Scroll untuk membaca artikel
Sekar Anindyah Lamase | Ardina Praf
Buku Sesunyi Cahaya (goodreads.com)

Membaca Sesunyi Cahaya karya Adi K bukan hanya soal mengikuti rangkaian kata demi kata, tapi lebih seperti menyingkap tirai menuju ruang batin yang sering kita abaikan. Ruang yang menyimpan tanya tentang siapa kita, untuk apa hidup ini, dan ke mana sebenarnya kita ingin kembali. Buku ini bukan kumpulan puisi biasa.

Buku ini terasa seperti perenungan yang sunyi, dituturkan lewat bahasa yang lembut dan puitis, namun di balik ketenangannya terselip kritik halus yang menggugah.

Setiap kalimat mengajak pembaca untuk tidak sekadar memahami teks, melainkan turut larut dalam pencarian yang tak sederhana. Mengenal diri sendiri, mengenal asal-usul, dan mencoba meraba wujud-Nya dalam hening yang kadang menyakitkan.

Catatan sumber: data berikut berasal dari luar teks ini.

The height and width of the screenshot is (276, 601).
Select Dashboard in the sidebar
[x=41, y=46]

Buku ini bisa dibilang sebagai refleksi spiritual dalam bentuk puisi, bukan yang menggurui, tetapi yang menggugah. Setiap baitnya seperti membagkitkan rasa ingin tahu pembacanya, serta ketenangan sekaligus kegelisahan.

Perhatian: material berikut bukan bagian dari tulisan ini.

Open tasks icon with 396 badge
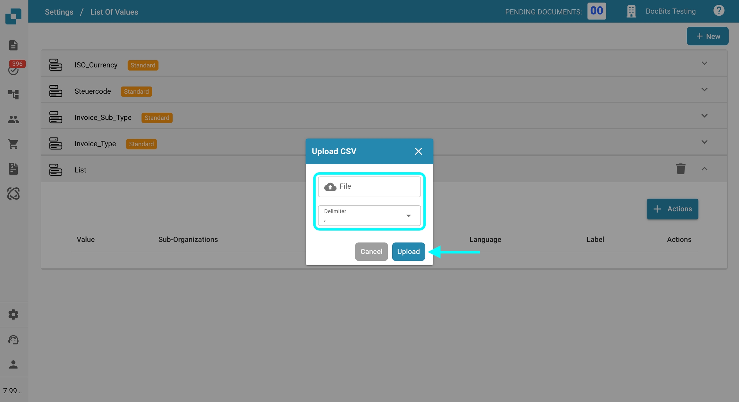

Adi K menyusun puisi-puisinya seperti manik-manik yang tampak sederhana, tetapi jika diperhatikan dengan saksama, kita akan sadar betapa dalam makna yang terkandung di dalamnya.

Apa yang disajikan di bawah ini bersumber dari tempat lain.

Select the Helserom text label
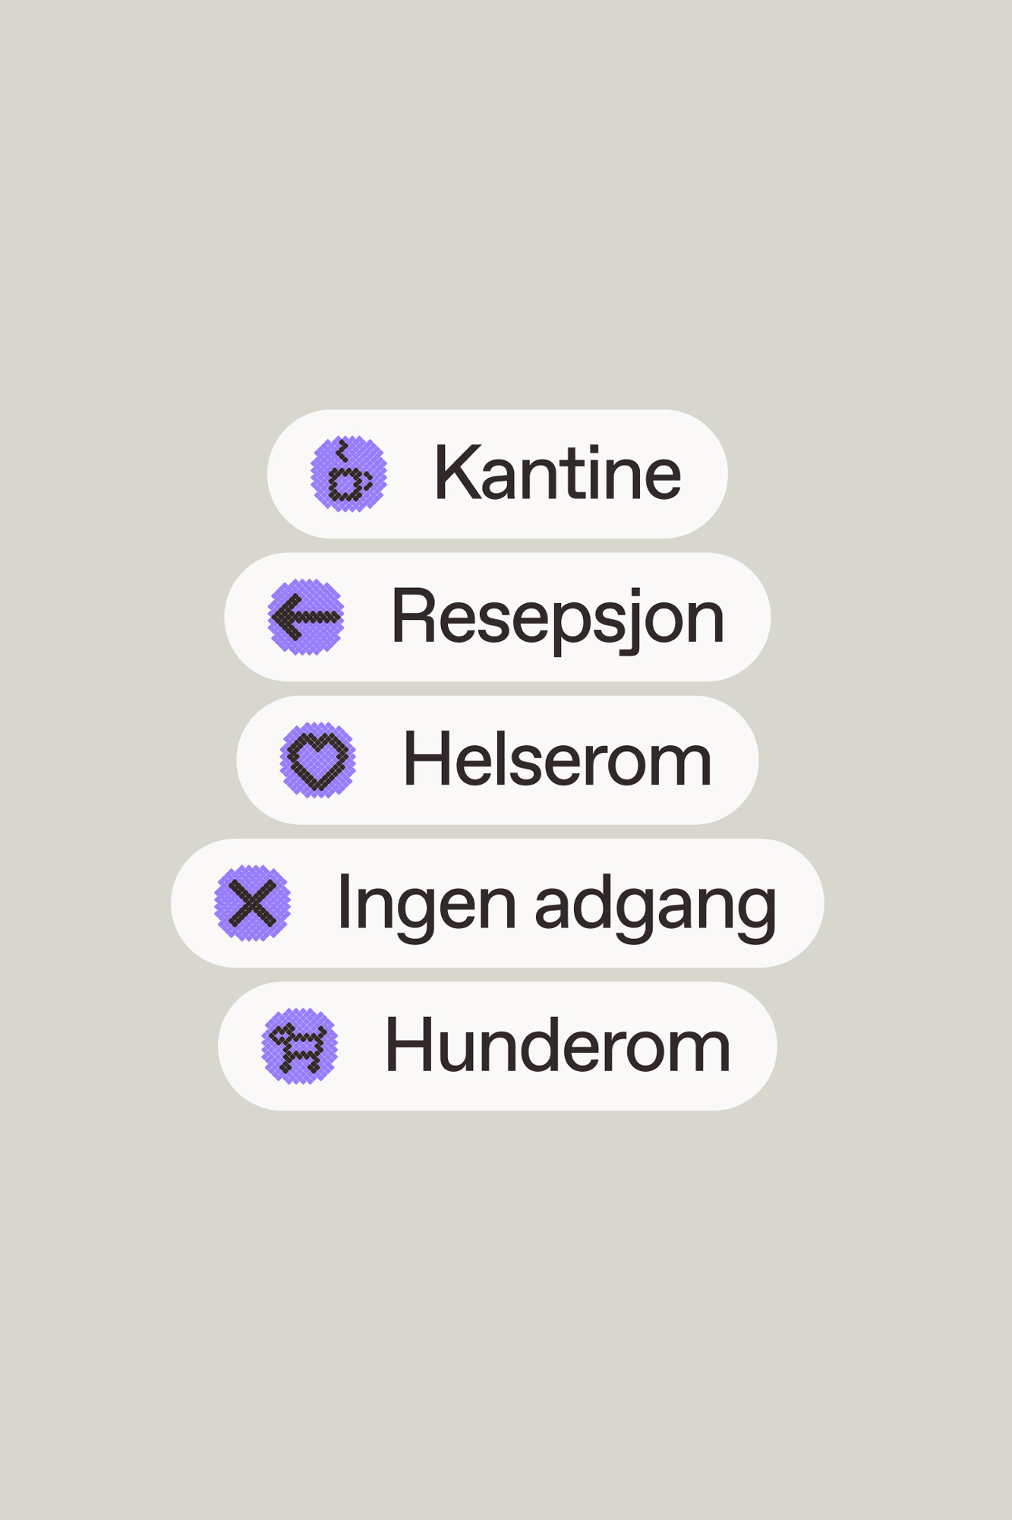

Buku ini tidak menawarkan kepastian dalam bentuk jawaban. Sebaliknya, ia mengundang kita merenung lebih jauh tentang hidup dan akhir, tentang siapa diri kita, dan ke mana sebenarnya kita melangkah.

Keunikan Sesunyi Cahaya terasa kuat lewat pilihan gaya tulisannya yang tak biasa, bahkan nyaris semua kata disusun dalam huruf kecil, kecuali beberapa kata yang tampaknya sengaja ditonjolkan, seolah memberi penekanan pada makna yang lebih dalam.

Di sinilah pembaca diajak aktif, tidak hanya membaca tapi juga mencari.

Di tiap baitnya, tersimpan isyarat-isyarat halus yang sengaja ditanamkan, dengan pilihan kata yang terasa matang dan bukan sekadar rangkaian indah tanpa makna. Bahkan keheningan antarbaris pun terasa bermakna, seolah pesan justru bersembunyi di ruang-ruang kosong yang tak terucap.

Isi buku ini sebagian besar mengangkat tema tentang kehidupan dan kematian, serta pertanyaan besar tentang eksistensi manusia dalam semesta. Tapi semua itu tidak diuraikan dalam uraian panjang atau dogma filosofis yang rumit, melainkan dalam bentuk puisi-puisi pendek, yang sebagian besar hanya terdiri dari satu bait saja.

Justru dalam kesingkatannya itu, kekuatan puisinya terasa. Setiap baris adalah kemungkinan: bisa menenangkan, bisa juga mengguncang.

Salah satu hal yang paling menarik dari Sesunyi Cahaya adalah cara buku ini mendekatkan kita pada Tuhan dengan cara yang tidak biasa.

Bukan dengan memaksakan definisi yang kaku, melainkan dengan menghadirkan ruang untuk kembali menggugat apa yang selama ini kita anggap pasti.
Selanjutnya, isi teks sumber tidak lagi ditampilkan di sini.